Data for processing Start Marker

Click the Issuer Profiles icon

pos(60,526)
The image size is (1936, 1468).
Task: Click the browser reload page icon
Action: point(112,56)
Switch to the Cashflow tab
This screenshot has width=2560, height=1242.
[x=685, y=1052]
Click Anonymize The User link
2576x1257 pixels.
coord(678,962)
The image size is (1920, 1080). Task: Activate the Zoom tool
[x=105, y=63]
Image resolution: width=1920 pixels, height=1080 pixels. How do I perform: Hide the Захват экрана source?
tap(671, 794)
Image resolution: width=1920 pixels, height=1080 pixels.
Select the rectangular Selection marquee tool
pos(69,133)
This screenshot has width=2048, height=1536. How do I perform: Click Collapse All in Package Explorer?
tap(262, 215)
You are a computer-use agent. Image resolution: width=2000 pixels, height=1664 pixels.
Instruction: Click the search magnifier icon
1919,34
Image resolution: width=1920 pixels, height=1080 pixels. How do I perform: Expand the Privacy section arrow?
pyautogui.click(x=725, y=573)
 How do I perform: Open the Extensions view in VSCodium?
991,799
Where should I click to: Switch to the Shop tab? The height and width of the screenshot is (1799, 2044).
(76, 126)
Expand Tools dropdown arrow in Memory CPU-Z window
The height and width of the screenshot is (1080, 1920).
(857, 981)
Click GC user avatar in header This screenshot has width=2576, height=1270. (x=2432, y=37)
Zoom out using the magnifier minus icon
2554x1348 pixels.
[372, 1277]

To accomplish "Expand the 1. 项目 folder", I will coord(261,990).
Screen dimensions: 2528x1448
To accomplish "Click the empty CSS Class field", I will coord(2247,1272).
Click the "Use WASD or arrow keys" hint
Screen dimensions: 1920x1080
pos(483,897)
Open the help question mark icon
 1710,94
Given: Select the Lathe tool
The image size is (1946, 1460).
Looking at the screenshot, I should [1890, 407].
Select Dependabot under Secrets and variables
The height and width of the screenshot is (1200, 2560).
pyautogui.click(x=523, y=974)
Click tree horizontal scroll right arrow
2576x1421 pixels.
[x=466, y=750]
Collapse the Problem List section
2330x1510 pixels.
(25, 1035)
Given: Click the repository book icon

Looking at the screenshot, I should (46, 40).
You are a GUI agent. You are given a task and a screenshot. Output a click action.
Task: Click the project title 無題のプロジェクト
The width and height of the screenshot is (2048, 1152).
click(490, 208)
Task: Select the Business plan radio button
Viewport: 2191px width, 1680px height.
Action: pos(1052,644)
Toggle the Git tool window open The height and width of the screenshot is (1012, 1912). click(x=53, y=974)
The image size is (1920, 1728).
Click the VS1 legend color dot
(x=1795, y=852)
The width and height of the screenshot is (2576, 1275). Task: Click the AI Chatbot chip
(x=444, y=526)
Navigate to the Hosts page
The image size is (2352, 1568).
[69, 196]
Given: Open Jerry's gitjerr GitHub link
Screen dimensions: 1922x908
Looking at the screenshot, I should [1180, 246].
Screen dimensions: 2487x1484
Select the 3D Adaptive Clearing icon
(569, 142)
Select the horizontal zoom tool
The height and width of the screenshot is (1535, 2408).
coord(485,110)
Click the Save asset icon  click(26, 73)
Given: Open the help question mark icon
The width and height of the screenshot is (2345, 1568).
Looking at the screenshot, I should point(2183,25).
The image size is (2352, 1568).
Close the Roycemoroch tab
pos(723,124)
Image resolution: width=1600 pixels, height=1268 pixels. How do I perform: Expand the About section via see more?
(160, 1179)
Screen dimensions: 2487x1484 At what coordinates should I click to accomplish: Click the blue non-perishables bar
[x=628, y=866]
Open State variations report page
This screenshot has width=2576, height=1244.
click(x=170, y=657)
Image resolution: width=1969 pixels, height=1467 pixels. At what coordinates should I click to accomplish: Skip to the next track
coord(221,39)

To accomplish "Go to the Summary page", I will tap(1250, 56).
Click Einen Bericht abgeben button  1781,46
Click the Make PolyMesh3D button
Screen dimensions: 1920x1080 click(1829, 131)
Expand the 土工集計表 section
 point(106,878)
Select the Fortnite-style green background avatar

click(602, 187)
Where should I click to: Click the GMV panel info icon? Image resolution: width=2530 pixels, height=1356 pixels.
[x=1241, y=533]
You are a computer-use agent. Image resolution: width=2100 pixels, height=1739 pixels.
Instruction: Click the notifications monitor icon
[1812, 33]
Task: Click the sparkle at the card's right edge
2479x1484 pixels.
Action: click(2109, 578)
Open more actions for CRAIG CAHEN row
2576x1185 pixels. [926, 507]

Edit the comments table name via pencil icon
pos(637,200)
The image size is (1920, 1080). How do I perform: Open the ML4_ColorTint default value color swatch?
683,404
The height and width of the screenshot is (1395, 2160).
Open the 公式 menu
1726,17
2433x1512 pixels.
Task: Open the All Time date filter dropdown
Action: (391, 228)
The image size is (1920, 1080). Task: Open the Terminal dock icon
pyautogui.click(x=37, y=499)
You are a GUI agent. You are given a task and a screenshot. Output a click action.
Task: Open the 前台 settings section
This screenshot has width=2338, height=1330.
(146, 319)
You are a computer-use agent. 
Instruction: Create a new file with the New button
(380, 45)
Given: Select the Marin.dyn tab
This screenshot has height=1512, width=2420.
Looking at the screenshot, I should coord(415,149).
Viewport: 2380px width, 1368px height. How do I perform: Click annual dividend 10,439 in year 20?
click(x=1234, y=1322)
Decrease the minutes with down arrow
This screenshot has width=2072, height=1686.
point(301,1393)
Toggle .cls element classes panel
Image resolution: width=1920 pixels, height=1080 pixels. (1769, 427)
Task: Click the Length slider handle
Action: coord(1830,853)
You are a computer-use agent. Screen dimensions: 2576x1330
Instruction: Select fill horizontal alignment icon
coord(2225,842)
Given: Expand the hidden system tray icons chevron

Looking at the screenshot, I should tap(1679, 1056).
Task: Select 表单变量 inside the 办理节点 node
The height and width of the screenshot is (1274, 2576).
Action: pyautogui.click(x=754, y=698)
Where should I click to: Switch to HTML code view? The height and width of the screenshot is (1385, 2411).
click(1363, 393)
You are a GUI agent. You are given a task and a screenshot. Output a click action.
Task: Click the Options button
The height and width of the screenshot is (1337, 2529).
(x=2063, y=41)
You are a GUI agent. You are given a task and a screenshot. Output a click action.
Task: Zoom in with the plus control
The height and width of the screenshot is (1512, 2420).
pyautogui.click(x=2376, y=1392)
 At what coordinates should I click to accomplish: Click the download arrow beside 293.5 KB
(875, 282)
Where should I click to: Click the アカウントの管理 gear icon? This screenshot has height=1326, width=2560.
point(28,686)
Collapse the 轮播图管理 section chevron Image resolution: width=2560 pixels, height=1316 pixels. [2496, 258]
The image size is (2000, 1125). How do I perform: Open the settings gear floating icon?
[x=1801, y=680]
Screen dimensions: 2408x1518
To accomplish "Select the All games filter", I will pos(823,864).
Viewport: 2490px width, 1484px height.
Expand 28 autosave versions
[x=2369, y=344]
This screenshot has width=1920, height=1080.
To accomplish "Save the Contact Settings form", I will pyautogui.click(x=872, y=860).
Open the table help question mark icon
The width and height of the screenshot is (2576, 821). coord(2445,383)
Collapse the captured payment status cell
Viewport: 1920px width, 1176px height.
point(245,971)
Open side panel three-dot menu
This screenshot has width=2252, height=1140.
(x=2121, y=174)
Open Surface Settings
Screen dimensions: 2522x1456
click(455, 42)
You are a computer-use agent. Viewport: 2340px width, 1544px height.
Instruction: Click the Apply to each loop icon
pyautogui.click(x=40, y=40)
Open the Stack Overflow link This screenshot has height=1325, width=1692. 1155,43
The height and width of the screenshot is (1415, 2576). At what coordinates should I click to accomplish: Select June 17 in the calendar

Data for processing End Marker

#### [Exercise instructions]
Could you retype exactly the lines above, starting at the line that contains "This screenshot has width=2048, height=1536." and ending at the line that contains "Screen dimensions: 2528x1448", and nothing more?

#### [Exercise result]
This screenshot has width=2048, height=1536. How do I perform: Click Collapse All in Package Explorer?
tap(262, 215)
You are a computer-use agent. Image resolution: width=2000 pixels, height=1664 pixels.
Instruction: Click the search magnifier icon
1919,34
Image resolution: width=1920 pixels, height=1080 pixels. How do I perform: Expand the Privacy section arrow?
pyautogui.click(x=725, y=573)
 How do I perform: Open the Extensions view in VSCodium?
991,799
Where should I click to: Switch to the Shop tab? The height and width of the screenshot is (1799, 2044).
(76, 126)
Expand Tools dropdown arrow in Memory CPU-Z window
The height and width of the screenshot is (1080, 1920).
(857, 981)
Click GC user avatar in header This screenshot has width=2576, height=1270. (x=2432, y=37)
Zoom out using the magnifier minus icon
2554x1348 pixels.
[372, 1277]

To accomplish "Expand the 1. 项目 folder", I will coord(261,990).
Screen dimensions: 2528x1448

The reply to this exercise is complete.